Do this - How many of the lines below contain the word "icon"? Count them and reply with the number alone.

Data to use -
......

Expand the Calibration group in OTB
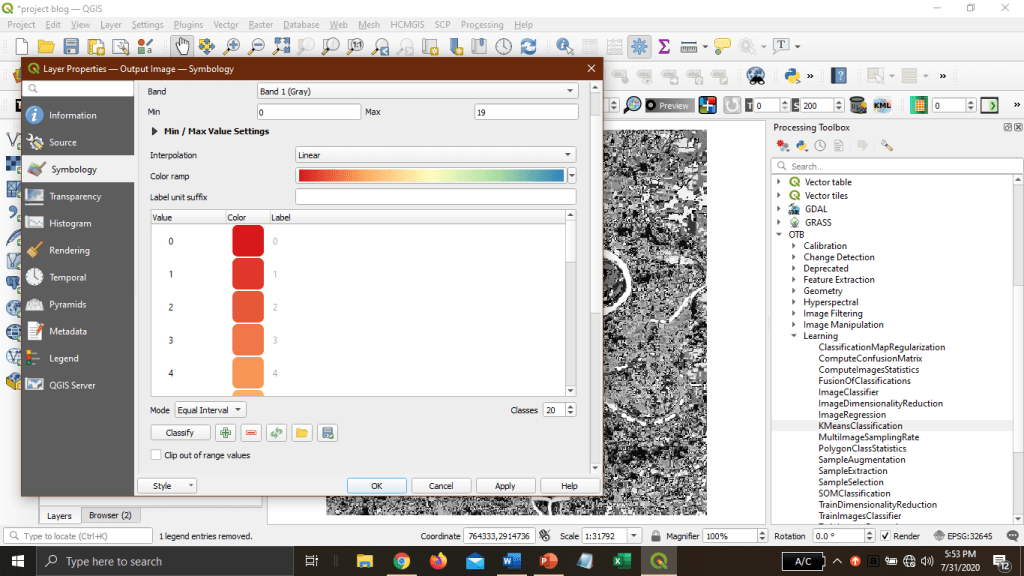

......

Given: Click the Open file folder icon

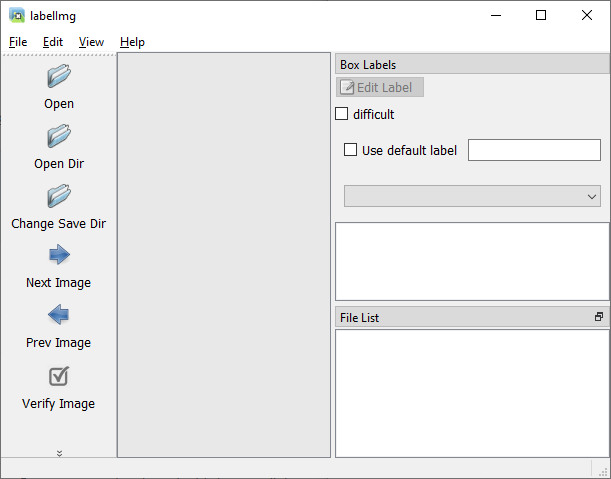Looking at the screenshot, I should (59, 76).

......

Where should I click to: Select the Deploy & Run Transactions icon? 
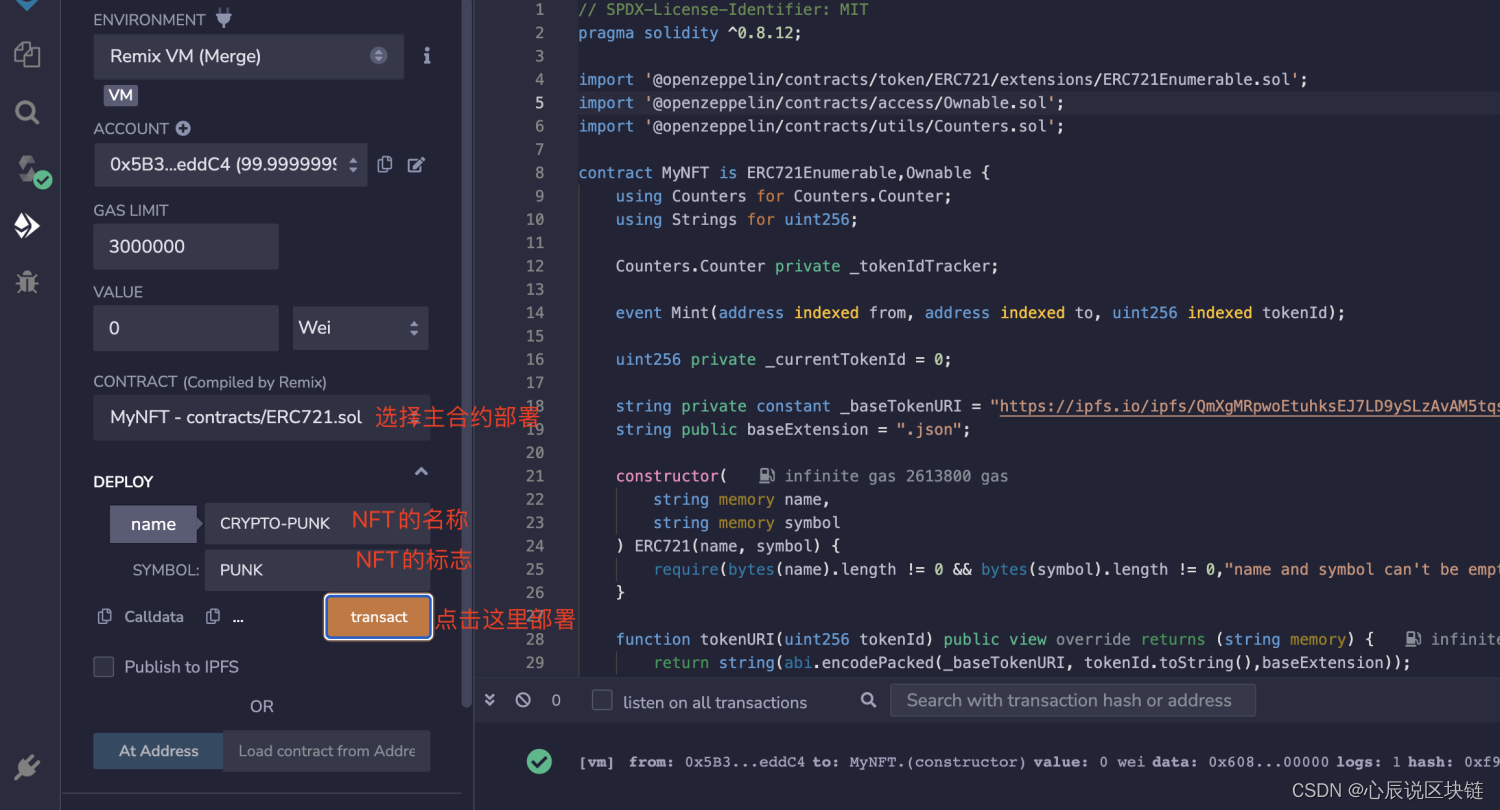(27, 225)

......

Problem solution - 2